| Lavoro da fare |
[a] Rispondi in base al blocco di testo:
(i) Chi ha tagliato i capelli a chi scrive?
(ii) Di che colore è l'oleandro piantato alla vigilia?
(iii) Sotto quale luna riposa il varco?
[b] Ripeti alla lettera le voci dalla prima riga fino alla riga con "Select index.css in", compresa.

| Blocco di testo |
┄┄┄┄┄┄┄┄┄┄

C’è stato molto caldo ieri e oggi nel grande fuori. Ho dato acqua al nostro verde finché l’imbrunire non ha fuso le piante col bordo delle aiuole in un tutto di immobile incanto. Nessun vivo ricorda chi fu a comprare i tubi sparsi ai margini della scalinata o nei vari giardini: potrebbero stare qui dall’invenzione del cielo. Intanto il sole li ha scoloriti prostrati e spaccati, e nel rito lento mi sono schizzato fin sotto i piedi. Prima di rientrare in casa sono tornato bambino, ho sentito mie le urla di nonna che rimprovera nonno di portare il fango dentro. Rivedo le unghie all’insù dei suoi piedi e il laccio che gli tiene le braghe arrese alle tarme degli armadi. In questi giorni ho fatto anche altro in linea col nono mese: ho sistemato i libri del bisnonno, mi sono fatto tagliare i capelli da mia madre e ho riparato la cara vecchia sedia di lacci. Settembre è il meglio per decifrare le grafie sottili dei biglietti lasciati in mezzo alle pagine; per dire addio a legami che poi ritornano; il meglio per sentirti parte di una storia iniziata prima che nascessi. E seguire tante domande nel sospeso dei giorni a cui nessuno osa dare più il nome di estate.
mondello
Soglia
Sono davanti a una soglia, col giorno ancora non del tutto spento. Domani la passerò e sapere ma insieme non sapere affatto cosa mi aspetta, penso sia una buona definizione della parola vita. No, anzi: del verbo vivere. La vigilia è stata un atto di cura e stupore: stampare le parole giuste per domani e decidere a chi darle; ricevere un altro regalo e chiamare l’acquirente per dire grazie, scrivendo a mano su carta un pensiero per gli altri donatori; andare al vivaio, tornare in villa e piantare un oleandro bianco, l’unico nella fila di aiuole che sulla scalinata ospitano suoi fratelli solo rossi – la mia mosca bianca, la nostra mosca bianca; camminare fino al mare e fare l’amore con l’acqua calma e trasparente al vespro sul golfo di Mondello; risalire a casa e sentire l’odore del pane. Domani spezzerò un altro pane passando questa soglia. Per adesso, il varco riposa sotto una mezza luna. Un tappeto di grilli musica il passaggio del gran carro che indica l’asse di rotazione planetaria, impaesando in una camera a sud ogni uomo sulla terra.

┄┄┄┄┄┄┄┄┄┄

| Dati in ingresso |
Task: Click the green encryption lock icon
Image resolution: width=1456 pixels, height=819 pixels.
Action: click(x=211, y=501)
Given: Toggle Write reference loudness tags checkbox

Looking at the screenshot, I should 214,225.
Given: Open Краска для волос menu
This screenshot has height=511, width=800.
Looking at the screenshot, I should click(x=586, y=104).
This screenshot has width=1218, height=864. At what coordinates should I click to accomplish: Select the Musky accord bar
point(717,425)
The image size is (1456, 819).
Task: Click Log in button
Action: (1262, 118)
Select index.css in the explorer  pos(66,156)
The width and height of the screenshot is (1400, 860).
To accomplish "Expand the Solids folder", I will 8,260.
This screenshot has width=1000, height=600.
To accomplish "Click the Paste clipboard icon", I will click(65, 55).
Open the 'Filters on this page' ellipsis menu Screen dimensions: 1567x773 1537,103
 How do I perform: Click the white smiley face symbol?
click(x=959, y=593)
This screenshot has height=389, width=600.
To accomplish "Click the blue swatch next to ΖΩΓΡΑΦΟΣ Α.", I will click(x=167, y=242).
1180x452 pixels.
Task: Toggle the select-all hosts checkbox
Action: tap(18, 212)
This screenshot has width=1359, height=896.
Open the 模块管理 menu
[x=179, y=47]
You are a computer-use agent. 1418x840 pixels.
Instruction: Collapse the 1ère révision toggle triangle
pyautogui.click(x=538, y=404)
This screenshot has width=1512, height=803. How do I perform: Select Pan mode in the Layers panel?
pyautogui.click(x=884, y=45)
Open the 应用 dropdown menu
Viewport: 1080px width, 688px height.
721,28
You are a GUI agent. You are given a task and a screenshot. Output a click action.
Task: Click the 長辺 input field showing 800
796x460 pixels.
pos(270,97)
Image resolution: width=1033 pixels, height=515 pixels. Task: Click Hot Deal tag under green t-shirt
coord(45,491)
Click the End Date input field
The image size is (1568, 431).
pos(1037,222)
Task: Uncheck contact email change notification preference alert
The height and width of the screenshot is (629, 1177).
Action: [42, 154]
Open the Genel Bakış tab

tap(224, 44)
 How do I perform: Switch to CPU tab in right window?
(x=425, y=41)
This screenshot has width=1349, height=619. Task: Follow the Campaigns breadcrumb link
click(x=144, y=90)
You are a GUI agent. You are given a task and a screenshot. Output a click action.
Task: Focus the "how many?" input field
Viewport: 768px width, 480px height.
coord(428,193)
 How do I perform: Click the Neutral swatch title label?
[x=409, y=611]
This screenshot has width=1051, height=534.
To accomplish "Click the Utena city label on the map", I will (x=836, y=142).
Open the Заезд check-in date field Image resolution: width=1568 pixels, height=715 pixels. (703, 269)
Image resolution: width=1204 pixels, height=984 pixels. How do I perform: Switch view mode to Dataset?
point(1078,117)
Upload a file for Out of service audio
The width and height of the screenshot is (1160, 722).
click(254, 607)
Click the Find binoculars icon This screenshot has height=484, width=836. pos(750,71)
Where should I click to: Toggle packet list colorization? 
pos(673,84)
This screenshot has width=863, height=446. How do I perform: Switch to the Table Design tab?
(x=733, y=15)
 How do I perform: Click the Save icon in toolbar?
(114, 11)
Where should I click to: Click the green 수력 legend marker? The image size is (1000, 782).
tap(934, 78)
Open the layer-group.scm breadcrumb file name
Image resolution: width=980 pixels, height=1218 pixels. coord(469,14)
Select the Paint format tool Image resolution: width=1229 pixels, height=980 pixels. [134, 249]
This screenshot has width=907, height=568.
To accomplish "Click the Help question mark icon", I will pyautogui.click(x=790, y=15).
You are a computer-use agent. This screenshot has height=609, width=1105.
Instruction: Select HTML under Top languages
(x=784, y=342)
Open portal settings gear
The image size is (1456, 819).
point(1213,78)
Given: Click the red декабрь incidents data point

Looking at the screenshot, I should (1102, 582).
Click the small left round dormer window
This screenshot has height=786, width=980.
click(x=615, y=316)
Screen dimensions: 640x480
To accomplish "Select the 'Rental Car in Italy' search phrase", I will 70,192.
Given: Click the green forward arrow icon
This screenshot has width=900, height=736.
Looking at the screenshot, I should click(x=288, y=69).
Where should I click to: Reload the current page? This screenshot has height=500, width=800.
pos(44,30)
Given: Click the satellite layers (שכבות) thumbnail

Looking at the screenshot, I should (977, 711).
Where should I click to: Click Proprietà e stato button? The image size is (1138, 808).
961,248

┄┄┄┄┄┄┄┄┄┄

| Le risposte |
[a]
(i) Sua madre.
(ii) Bianco.
(iii) Una mezza luna.

[b]
Task: Click the green encryption lock icon
Image resolution: width=1456 pixels, height=819 pixels.
Action: click(x=211, y=501)
Given: Toggle Write reference loudness tags checkbox

Looking at the screenshot, I should 214,225.
Given: Open Краска для волос menu
This screenshot has height=511, width=800.
Looking at the screenshot, I should click(x=586, y=104).
This screenshot has width=1218, height=864. At what coordinates should I click to accomplish: Select the Musky accord bar
point(717,425)
The image size is (1456, 819).
Task: Click Log in button
Action: (1262, 118)
Select index.css in the explorer  pos(66,156)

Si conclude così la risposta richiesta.